Ducati Bangkitkan Semangat 100 Tahun Lewat Museum Digital: Warisan Balap dan Inovasi Kini Hadir di Instagram

Rodagilas.com, Jakarta, 22 Juni 2025 — Siapa sangka, perjalanan panjang Ducati yang kini dikenal sebagai ikon global roda dua, bermula dari sebuah perusahaan teknologi komunikasi di jantung kota Bologna, Italia. Tepat pada 4 Juli 1926, Antonio Cavalieri Ducati dan ketiga putranya — Adriano, Bruno, dan Marcello — mendirikan Società Scientifica Radio Brevetti Ducati, yang awalnya berfokus pada teknologi radio hasil temuan ilmuwan Guglielmo Marconi.

Seiring berjalannya waktu, semangat inovasi itu membawa Ducati ke jalur berbeda—roda dua. Titik balik terjadi pasca Perang Dunia II, tepatnya tahun 1946, ketika Ducati memperkenalkan Cucciolo, mesin tambahan kecil untuk sepeda. Inilah langkah awal mereka menuju dunia sepeda motor, yang kelak menjadikan Ducati sebagai simbol gaya, performa, dan teknologi Italia yang mendunia.

Pada tahun 1949, Ducati merilis motor pertamanya yang sepenuhnya buatan internal, Ducati 60. Dari sana, berbagai model legendaris lahir, seperti Scrambler di tahun 1962, Monster di tahun 1992, hingga 916 yang menggebrak dunia desain dan teknik pada tahun 1994. Nama-nama model ini tak hanya jadi produk, tapi bagian dari perjalanan emosional para pencinta roda dua di seluruh dunia.

Perjalanan teknologi Ducati juga tidak bisa dilepaskan dari sosok Fabio Taglioni, sang insinyur jenius yang memperkenalkan sistem distribusi desmodromik ke dunia balap. Sistem ini kemudian menjadi DNA dari performa balap Ducati—khas, efisien, dan mendominasi lintasan. Teknologi ini pula yang terus mengalir di setiap produk Ducati hingga hari ini.

Cerita Ducati bukan sekadar tentang sepeda motor, tapi juga tentang pencapaian monumental di dunia balap. Mulai dari kejayaan Paul Smart dan Bruno Spaggiari di ajang 200 Miles Imola 1972, kejayaan Carl Fogarty dan Troy Bayliss di Superbike era 1990-an, hingga kemenangan Casey Stoner yang mengantarkan Ducati pada gelar juara MotoGP pertama tahun 2007.
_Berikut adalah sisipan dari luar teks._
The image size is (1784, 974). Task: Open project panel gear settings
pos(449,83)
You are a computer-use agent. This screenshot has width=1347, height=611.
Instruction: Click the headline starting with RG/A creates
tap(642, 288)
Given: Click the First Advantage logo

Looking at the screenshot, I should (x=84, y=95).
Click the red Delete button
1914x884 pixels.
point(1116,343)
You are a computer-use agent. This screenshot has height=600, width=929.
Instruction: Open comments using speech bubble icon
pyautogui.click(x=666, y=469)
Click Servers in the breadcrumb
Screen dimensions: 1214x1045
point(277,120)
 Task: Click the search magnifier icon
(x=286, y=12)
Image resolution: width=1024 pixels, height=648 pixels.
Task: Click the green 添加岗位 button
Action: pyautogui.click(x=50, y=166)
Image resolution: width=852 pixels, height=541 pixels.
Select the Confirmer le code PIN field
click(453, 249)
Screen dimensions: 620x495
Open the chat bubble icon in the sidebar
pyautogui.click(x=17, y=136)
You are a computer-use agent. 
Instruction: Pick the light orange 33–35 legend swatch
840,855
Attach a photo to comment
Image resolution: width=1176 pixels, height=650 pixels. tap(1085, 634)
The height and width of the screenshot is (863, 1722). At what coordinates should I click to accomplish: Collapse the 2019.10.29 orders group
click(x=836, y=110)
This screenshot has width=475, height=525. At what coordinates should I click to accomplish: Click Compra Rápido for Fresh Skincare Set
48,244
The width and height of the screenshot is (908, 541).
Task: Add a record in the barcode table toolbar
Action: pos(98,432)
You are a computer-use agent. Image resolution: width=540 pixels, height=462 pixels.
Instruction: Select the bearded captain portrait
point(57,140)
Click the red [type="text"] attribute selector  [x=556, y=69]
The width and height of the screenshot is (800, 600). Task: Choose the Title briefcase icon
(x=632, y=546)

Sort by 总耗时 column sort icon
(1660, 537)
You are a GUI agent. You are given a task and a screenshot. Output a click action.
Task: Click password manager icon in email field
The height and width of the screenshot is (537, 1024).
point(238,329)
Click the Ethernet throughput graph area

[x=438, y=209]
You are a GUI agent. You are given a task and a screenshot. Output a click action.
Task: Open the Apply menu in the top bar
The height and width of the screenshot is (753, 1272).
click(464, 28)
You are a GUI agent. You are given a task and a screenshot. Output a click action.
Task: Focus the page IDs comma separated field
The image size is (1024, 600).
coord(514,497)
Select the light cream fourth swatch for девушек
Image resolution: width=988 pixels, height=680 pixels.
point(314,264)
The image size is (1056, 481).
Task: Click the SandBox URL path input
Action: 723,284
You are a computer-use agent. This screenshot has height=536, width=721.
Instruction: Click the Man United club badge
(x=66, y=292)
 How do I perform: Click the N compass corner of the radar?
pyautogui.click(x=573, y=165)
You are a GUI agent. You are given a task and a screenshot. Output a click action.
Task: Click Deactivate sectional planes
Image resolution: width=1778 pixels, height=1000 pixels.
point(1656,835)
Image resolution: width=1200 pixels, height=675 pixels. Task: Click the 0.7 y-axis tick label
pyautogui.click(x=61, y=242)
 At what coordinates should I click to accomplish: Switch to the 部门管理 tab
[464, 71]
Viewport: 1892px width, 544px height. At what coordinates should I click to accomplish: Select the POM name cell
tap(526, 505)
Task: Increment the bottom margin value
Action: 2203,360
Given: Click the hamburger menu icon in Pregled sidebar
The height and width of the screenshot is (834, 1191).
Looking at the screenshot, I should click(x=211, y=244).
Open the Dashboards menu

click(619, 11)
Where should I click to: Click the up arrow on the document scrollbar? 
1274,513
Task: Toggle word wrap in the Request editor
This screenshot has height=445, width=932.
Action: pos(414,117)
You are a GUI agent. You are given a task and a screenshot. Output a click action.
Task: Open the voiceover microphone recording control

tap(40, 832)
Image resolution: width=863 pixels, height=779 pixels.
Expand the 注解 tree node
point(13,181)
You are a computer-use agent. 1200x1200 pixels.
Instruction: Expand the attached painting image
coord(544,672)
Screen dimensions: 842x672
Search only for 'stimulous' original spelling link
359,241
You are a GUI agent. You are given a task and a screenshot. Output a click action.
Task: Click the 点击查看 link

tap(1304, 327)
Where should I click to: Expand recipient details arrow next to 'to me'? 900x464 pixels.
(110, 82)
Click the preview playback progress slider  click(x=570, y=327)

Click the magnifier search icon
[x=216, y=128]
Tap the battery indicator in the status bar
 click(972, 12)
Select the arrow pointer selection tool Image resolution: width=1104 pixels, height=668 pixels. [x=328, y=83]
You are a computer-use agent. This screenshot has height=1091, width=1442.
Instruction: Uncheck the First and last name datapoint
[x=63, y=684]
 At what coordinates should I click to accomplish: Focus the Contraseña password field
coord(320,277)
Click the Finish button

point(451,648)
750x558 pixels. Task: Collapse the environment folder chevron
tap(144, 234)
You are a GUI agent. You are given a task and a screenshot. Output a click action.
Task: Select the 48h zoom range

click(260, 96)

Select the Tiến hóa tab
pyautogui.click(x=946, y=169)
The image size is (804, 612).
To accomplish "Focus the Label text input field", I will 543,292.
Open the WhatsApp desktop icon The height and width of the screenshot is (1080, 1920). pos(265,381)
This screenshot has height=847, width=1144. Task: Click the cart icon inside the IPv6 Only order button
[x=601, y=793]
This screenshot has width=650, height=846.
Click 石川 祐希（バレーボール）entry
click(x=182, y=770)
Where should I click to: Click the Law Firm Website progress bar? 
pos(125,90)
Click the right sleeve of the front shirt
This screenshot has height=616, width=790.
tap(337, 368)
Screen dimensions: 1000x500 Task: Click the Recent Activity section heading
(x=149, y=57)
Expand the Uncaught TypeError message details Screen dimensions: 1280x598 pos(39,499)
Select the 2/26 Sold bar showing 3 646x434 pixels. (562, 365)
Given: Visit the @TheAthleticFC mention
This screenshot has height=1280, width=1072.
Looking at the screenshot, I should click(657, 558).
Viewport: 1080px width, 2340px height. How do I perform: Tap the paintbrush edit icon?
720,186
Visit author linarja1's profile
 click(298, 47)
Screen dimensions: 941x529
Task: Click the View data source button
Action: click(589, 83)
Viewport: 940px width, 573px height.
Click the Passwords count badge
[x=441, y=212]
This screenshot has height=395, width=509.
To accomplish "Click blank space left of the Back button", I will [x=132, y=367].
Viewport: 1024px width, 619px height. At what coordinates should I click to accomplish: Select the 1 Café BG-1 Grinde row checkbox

Dominasi Ducati terus berlanjut. Dalam tiga musim terakhir — 2022, 2023, dan 2024 — Ducati dinobatkan sebagai Juara Dunia MotoGP berturut-turut, serta mencetak sejarah sebagai pemilik 20 Gelar Dunia Konstruktor di ajang World Superbike. Ini bukan sekadar angka, tetapi bukti konsistensi dan dedikasi Ducati dalam dunia motorsport global.

Kini, mendekati usia 100 tahun, Ducati kembali membuat gebrakan. Kali ini bukan lewat mesin baru, tapi melalui Museum Ducati Digital. Melalui akun resmi di Instagram: @museoducati, Ducati ingin menghadirkan sejarahnya dalam format yang lebih modern dan mudah diakses oleh generasi baru penggemar roda dua.

Museum digital ini akan berbagi cerita legendaris, foto-foto arsip, cuplikan momen bersejarah, dan detail teknis motor legendaris. Ini adalah langkah Ducati untuk melestarikan warisan serta memperkenalkan kembali jati diri mereka yang tak lekang oleh waktu—teknologi, semangat, dan desain berkelas dunia.

Tak hanya di Instagram, Museum Ducati juga aktif di Facebook, memperluas jangkauan dan interaksi dengan komunitas global. Melalui dua platform ini, Ducati membuktikan bahwa sejarah tak hanya disimpan di etalase kaca, tapi juga bisa hidup dan terus dibagikan secara digital.

Bagi para Ducatisti, kunjungan ke Museum dan Pabrik Ducati di Borgo Panigale tetap menjadi pengalaman puncak. Ribuan pengunjung setiap tahun datang untuk menyentuh sejarah yang hidup, menyaksikan proses produksi motor impian, dan merasakan langsung semangat yang telah membakar Ducati sejak 1926.

Dengan semangat hampir seabad, Ducati mengajak dunia untuk ikut serta merayakan sejarah yang bukan hanya tentang sepeda motor, tapi tentang mimpi, inovasi, dan gairah yang terus menyala—baik di lintasan maupun di hati para penggemarnya.